Non c'eravamo mai amati. Sarri e la Juve, anatomia di un rigetto: ma chi ve l'ha fatto fare?

Gira che ti rigira, sempre di Juventus si parla. Quella di Maurizio Sarri a Sportitalia di ieri sera è l’intervista dell’anno, una di quelle che tutti vorrebbero fare e che ti può capitare soltanto dopo che l’ultimo allenatore a vincere lo scudetto in bianconero viene da 332 giorni di silenzio. A 360°, ma fino a un certo punto. Perché di Lazio non si parla, di Napoli poco, di Roma e Fiorentina un filo. C’è soprattutto la Juve, nelle domande e nei pensieri, anche se per esempio Sarri non ha mai parlato di Allegri, che rappresenta il contraltare perfetto del suo modo di allenare. E al quale qualche riferimento indiretto non è mancato. Quando si parla di intristirsi a fare il gestore, o di non capire chi pensa che giocando male si vinca, quale mai può essere il termine di paragone. Sarri e la Juve quindi, un amore che tale non è mai stato, perché la crisi di rigetto era talmente evidente che già a ottobre il toscano chiedeva al suo staff se sposare l’ortodossia e andare a casa dopo 20 giorni o accettare compromessi e andare a casa dopo otto mesi. Diventati qualcuno in più soltanto per la pandemia. Non si sono mai presi, si vede, dal primo all’ultimo giorno. Perché Sarri, che in maniera molto sacchiana mette la squadra al primo posto rispetto ai giocatori, avrebbe messo al centro Dybala, giovane fuoriclasse utile al resto della truppa.

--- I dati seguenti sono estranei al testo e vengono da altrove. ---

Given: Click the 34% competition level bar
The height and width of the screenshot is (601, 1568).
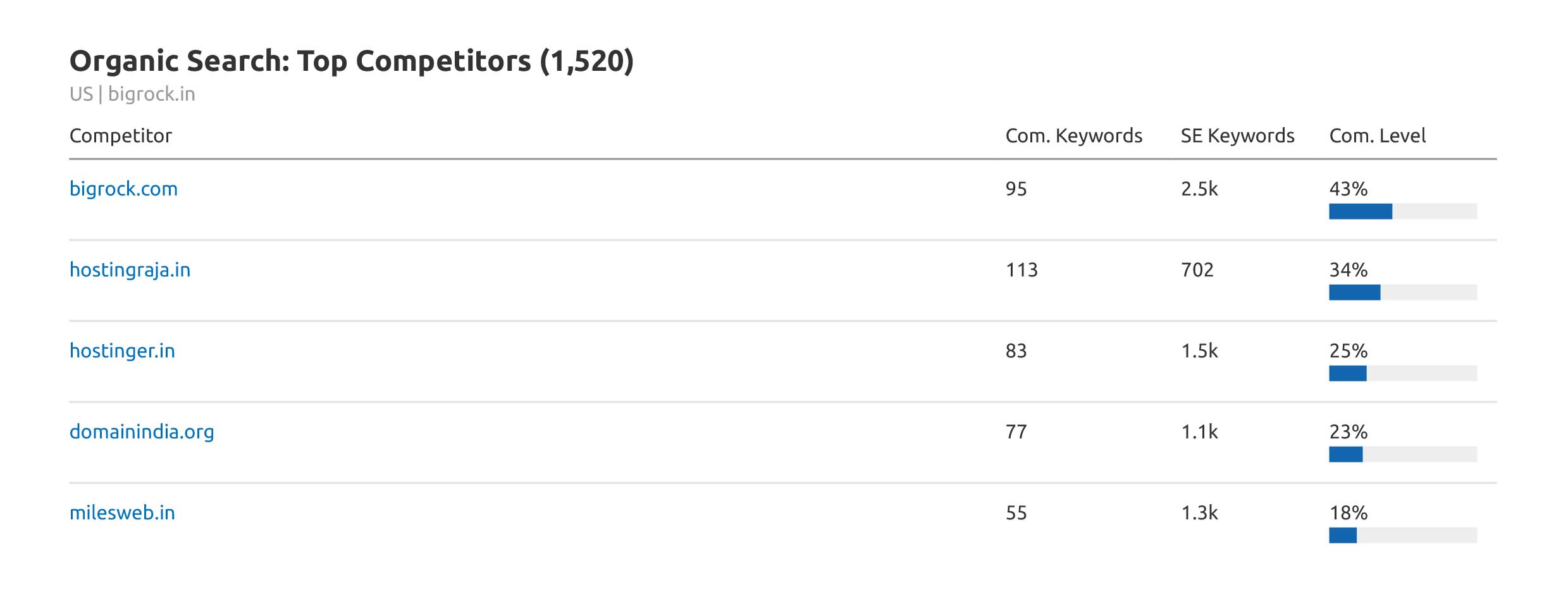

Meno Cristiano Ronaldo, una multinazionale che è difficile gestire perché va oltre la dimensione di una società. Di una qualsiasi società, ma nello specifico della Juventus. La stessa che aveva infranto il sogno dei 91 punti del Napoli, e che poi si concedeva il lusso di non festeggiare uno scudetto soltanto perché il nono di una lunga e ininterrotta fila. Salvo poi trovarsi a celebrare un quarto posto che aveva il sapore della vittoria soltanto per chi rischiava di non andare in Champions League. Cioè di non centrare un risultato che era al di sotto, e pure di parecchio, del minimo sindacale. Sarri torna a parlare ed è anche il racconto di un pentimento, quello di aver lasciato il Chelsea per tornare in Italia ed entrare nel Palazzo più prestigioso della Serie A. Ma è soprattutto l’anatomia di un amore che non è mai stato e che a ben guardarlo non sarebbe mai potuto essere. Non erano sbagliati né l'uno né l'altra: il primo ha incantato e vinto, continuerà a farlo; la seconda ha soprattutto vinto, continuerà anche lei. Erano semplicemente sbagliati l'uno per l'altra. Resta solo una domanda, per Sarri e per la Juventus: ma chi ve l’ha fatto fare?